Przedsiębiorcze matki na celowniku ZUSu

3 października 2020 / Magdalena Droń

Przypisano im łatkę „matek – wyłudzaczek”.

ZUS odbiera im godność, łamie wiarygodność w oczach klientów, by za wszelką cenę doprowadzić ich firmy do bankructwa. Chociaż mają doświadczenie, zdobywają uznanie, są cenione za determinację i dążenie do celu, doskonale łącząc wszystkie role, państwo prorodzinne przypiera je do muru i każe im wybierać – rodzina albo kariera.

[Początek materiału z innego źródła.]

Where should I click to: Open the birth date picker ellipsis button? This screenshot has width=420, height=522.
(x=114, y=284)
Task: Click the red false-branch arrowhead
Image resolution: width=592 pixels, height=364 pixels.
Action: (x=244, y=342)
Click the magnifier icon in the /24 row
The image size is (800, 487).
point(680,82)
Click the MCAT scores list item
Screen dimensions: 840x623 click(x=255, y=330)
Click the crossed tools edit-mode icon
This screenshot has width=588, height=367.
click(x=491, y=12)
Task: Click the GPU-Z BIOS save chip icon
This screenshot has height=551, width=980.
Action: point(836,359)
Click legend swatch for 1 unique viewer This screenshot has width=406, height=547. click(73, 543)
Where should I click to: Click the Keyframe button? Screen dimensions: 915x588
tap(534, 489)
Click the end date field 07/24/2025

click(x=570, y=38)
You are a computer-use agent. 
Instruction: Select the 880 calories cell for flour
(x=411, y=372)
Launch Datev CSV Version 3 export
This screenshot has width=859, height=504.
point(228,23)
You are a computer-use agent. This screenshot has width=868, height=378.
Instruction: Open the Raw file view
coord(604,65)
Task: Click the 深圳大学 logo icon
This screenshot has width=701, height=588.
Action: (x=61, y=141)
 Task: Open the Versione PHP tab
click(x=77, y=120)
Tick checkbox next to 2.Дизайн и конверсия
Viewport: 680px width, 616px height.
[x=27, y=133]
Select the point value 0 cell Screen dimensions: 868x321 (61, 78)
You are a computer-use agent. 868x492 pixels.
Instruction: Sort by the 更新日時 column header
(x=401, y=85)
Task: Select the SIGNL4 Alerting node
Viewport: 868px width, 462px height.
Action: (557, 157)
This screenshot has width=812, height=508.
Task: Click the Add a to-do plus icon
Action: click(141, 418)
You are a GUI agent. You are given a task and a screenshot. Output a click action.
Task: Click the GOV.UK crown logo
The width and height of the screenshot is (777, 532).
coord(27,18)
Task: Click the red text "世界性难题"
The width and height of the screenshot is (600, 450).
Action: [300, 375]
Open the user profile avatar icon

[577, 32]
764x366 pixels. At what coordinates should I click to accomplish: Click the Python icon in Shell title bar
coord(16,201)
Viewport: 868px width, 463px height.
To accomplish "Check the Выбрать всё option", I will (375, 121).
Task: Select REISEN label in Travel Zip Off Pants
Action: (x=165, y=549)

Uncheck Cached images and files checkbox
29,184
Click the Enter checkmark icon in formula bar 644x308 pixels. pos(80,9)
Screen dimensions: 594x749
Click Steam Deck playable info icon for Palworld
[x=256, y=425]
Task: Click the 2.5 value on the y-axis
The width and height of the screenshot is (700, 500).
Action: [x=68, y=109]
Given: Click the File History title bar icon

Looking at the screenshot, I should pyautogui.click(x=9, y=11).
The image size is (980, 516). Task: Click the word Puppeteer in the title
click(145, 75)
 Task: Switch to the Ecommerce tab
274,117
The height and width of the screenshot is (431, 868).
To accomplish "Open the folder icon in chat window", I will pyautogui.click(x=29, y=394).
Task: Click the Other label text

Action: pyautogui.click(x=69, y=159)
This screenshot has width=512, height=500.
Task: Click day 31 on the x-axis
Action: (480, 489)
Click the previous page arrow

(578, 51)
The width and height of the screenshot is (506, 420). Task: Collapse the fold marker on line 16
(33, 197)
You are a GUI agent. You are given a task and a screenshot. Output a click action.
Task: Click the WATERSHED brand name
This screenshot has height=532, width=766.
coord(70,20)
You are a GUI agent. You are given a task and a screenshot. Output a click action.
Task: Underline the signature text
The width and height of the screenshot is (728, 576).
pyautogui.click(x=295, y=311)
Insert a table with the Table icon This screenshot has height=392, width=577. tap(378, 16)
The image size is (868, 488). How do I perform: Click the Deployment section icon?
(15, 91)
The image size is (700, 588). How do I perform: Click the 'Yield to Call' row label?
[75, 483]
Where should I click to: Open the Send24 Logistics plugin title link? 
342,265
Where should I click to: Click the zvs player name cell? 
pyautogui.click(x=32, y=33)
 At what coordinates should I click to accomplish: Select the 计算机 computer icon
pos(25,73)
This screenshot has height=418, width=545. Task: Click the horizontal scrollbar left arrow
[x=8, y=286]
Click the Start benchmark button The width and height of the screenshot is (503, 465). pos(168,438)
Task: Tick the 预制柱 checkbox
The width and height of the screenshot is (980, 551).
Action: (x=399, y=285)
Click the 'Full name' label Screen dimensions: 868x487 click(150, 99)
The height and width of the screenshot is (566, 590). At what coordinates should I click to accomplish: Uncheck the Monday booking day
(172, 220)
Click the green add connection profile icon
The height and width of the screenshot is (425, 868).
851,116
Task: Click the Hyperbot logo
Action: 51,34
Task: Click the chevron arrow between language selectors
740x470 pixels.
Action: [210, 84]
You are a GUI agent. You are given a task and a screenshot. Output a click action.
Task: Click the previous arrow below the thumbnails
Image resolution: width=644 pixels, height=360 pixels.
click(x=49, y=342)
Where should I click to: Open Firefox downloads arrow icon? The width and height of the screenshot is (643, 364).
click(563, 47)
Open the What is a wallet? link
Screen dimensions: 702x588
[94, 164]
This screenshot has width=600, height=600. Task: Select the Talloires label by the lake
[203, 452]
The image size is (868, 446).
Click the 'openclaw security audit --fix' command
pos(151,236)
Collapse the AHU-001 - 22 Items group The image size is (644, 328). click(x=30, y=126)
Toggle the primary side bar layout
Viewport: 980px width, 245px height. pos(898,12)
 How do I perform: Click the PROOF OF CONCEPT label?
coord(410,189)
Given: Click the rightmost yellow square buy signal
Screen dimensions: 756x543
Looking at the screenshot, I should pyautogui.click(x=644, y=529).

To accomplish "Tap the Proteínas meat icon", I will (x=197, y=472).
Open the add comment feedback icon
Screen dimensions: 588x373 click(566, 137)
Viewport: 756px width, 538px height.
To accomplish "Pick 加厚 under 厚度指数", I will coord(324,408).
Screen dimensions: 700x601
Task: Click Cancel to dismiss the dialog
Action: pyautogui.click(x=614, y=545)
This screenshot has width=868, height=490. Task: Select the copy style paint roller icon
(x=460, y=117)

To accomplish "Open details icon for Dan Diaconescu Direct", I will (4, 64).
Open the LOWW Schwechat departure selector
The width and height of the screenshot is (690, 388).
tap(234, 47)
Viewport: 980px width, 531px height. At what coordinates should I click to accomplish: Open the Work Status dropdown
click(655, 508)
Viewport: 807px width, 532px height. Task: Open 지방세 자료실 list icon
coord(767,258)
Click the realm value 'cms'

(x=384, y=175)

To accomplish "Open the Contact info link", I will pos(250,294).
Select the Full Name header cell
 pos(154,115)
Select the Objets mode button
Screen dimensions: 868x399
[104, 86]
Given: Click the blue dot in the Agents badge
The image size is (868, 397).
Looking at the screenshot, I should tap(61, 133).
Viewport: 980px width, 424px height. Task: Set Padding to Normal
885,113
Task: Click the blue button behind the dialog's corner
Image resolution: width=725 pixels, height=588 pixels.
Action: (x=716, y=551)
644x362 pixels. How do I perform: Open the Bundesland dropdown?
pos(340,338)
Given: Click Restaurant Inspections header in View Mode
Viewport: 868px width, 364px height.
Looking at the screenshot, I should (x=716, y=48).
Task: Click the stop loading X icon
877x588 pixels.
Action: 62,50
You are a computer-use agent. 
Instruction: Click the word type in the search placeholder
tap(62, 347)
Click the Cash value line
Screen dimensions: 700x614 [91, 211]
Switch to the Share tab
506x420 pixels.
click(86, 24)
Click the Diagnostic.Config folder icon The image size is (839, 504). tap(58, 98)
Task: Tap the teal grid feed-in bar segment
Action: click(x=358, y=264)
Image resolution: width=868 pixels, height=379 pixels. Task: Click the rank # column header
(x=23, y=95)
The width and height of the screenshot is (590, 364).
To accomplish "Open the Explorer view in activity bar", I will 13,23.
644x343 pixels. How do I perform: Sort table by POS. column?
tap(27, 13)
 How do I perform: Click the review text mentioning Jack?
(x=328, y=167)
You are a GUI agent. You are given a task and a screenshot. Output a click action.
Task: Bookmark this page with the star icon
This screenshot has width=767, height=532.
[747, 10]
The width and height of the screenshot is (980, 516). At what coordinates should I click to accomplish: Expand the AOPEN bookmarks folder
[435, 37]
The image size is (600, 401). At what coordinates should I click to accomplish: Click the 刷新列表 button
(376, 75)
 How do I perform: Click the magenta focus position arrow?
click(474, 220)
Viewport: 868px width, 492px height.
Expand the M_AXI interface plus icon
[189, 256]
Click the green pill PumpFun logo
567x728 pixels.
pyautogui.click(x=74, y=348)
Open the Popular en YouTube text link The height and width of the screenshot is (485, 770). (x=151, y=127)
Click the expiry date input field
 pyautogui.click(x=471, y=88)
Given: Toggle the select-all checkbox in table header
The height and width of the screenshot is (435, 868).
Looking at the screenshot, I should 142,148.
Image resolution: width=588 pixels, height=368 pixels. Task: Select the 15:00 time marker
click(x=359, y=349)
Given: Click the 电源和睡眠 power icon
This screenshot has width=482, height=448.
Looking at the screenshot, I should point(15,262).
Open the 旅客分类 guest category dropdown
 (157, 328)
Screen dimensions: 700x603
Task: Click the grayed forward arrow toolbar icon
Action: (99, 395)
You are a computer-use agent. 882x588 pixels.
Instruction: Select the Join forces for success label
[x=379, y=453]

Kilka lat temu Zakład Ubezpieczeń Społecznych wzmógł kontrole wśród matek prowadzących działalność gospodarczą. Powodem były nowopowstające firmy, zakładane przez kobiety w ciąży, na potrzeby wyłudzenia świadczeń. Oberwało się jednak także tym, które „na działalności” były od lat. Organowi nie spodobało się, że ich firmy generowały za małe przychody, podczas gdy właścicielki pobierały zasiłki macierzyńskie. Przedsiębiorcze mamy są tym oburzone, ale ZUS wskazuje na konieczność obrony interesu płatników i wstrzymuje wypłatę zasiłków chorobowych lub macierzyńskich, gdy urzędnicy znajdą nieprawidłowości lub niedociągnięcia. Nakazuje także zwracać nienależnie pobrane pieniądze, nawet za lata wstecz.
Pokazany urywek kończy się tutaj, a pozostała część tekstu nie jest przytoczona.